BGP : Uses native routing; offers higher performance but requires BGP‑compatible network infrastructure.
DNS
Kubernetes runs a DNS deployment (CoreDNS) in the kube‑system namespace. kube‑dns consists of three containers:
KubeDNS : Watches Services and Endpoints and updates SkyDNS.
SkyDNS : Performs DNS resolution on port 10053 and exposes metrics on 10055.
dnsmasq‑nanny : Starts dnsmasq and restarts it when configuration changes.
Sidecar : Provides health checks and DNS metrics on port 10054.
Service
A Service abstracts a set of Pods, giving them a stable virtual IP and DNS name. kube‑proxy on each Node implements the Service VIP using one of three proxy modes.
Userspace Proxy Mode
kube‑proxy watches the apiserver, opens a random local port for each Service, and forwards traffic from the Service ClusterIP to that port, which then forwards to a backend Pod based on session affinity.
Iptables Proxy Mode
When a Service is created, kube‑proxy adds two iptables rules: one that DNATs <ClusterIP,Port> to the backend Pods, and another that selects the specific Pod. This mode is fast because it runs entirely in the kernel, but it does not retry failed Pods; readiness probes are required.
-A KUBE-SVC-XXXXX -m comment --comment "default/myservice:" -m statistic --mode random --probability 0.3333 -j KUBE-SEP-YYYYY
-A KUBE-SEP-YYYYY -p tcp -m comment --comment "default/myservice:" -m tcp -j DNAT --to-destination 10.244.1.7:9376IPVS Proxy Mode
IPVS uses a hash table for faster rule matching and supports multiple load‑balancing algorithms (rr, lc, dh, sh, sed, nq). It requires the ipvs kernel module on each Node.
Ingress
Ingress exposes Services outside the cluster, providing HTTP routing, SSL termination, and load balancing. An Ingress controller (e.g., Nginx or Traefik) watches Ingress resources and configures the underlying load balancer.
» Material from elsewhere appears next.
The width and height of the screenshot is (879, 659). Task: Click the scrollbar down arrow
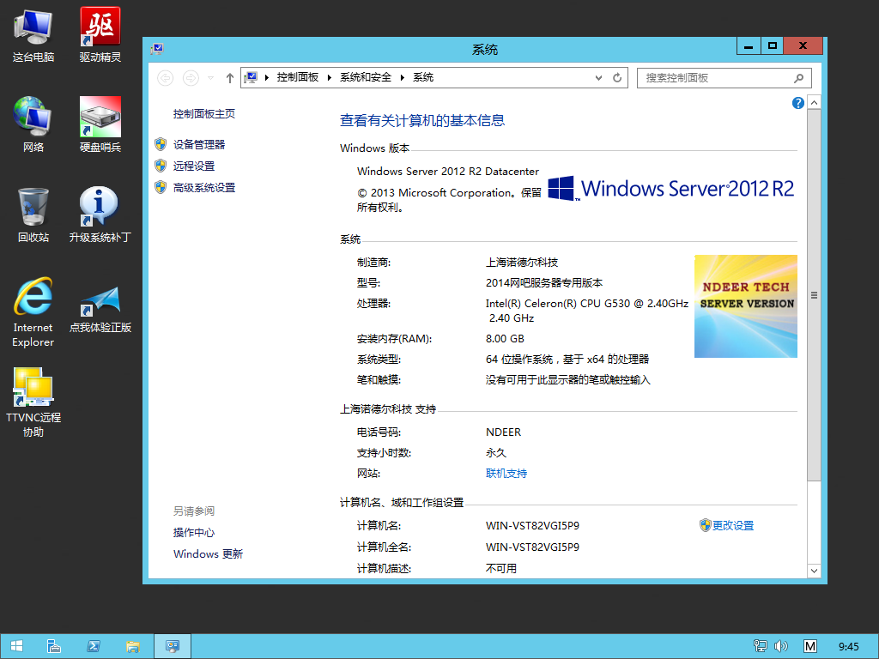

External Access to Services
Service types:
ClusterIP : Internal virtual IP only.
NodePort : Exposes the Service on a static port on each Node.
LoadBalancer : Provisions a cloud provider LB and maps it to a NodePort.
ExternalName : Maps to an external DNS CNAME.
Public‑Cloud Container Network Solutions
Two common patterns:
VPC Routing : Assign each Node a subnet and use instance routing (similar to Flannel).
ENI (Elastic Network Interface) : Allocate an ENI or secondary IP per Pod, giving Pods VPC‑routable addresses.
ENI‑based designs must consider quota limits (max ENIs per VM, max secondary IPs per ENI) and typically use a "multiple ENIs with multiple secondary IPs" strategy.
LB FastPath Evolution
To avoid the overhead of centralized LB gateways, FastPath lets the LB complete the TCP handshake and then notifies the client and real server to communicate directly (Full‑NAT style), reducing latency and bottlenecks.
Baidu Cloud Native Container Network Solution
Requirements
East‑west Pod‑to‑Pod communication (Pod CIDR 11.0.0.0/8).
Pod‑to‑non‑container host communication.
Cross‑datacenter QoS (DSCP marking).
No multicast, IPv6, security groups, DHCP, or external DNS.
Service
Three IDC scenarios:
External‑to‑internal: EBGW + BFE (layer‑7).
Internal‑to‑external: BigNAT.
Internal‑to‑internal: BNS service discovery, IBGW VIP.
Kuryr Integration
Kuryr connects Kubernetes to OpenStack Neutron. It maps Pods to Neutron Ports and Services to Neutron Load Balancers.
Kuryr consists of a controller (creates Neutron resources) and a CNI driver (runs on each worker node, creates veth pairs, and binds them to Neutron ports).
Multi‑Cloud Container Network Solution
Federation can synchronize resources across clusters, but it is still immature. A practical approach is to expose Services via cloud‑provider LoadBalancers and use VPC routing or dedicated inter‑cloud links for Pod‑to‑Pod communication.
DNS can be handled by deploying a local DNS cache (dnsmasq/unbound) on each Node that forwards queries to the appropriate cluster’s kube‑dns based on domain suffixes.
Overall, the combination of CNI plugins (Flannel, Calico), cloud‑native Service types, and proper routing or ENI strategies enables robust, scalable, and secure container networking across on‑premise, public‑cloud, and multi‑cloud environments.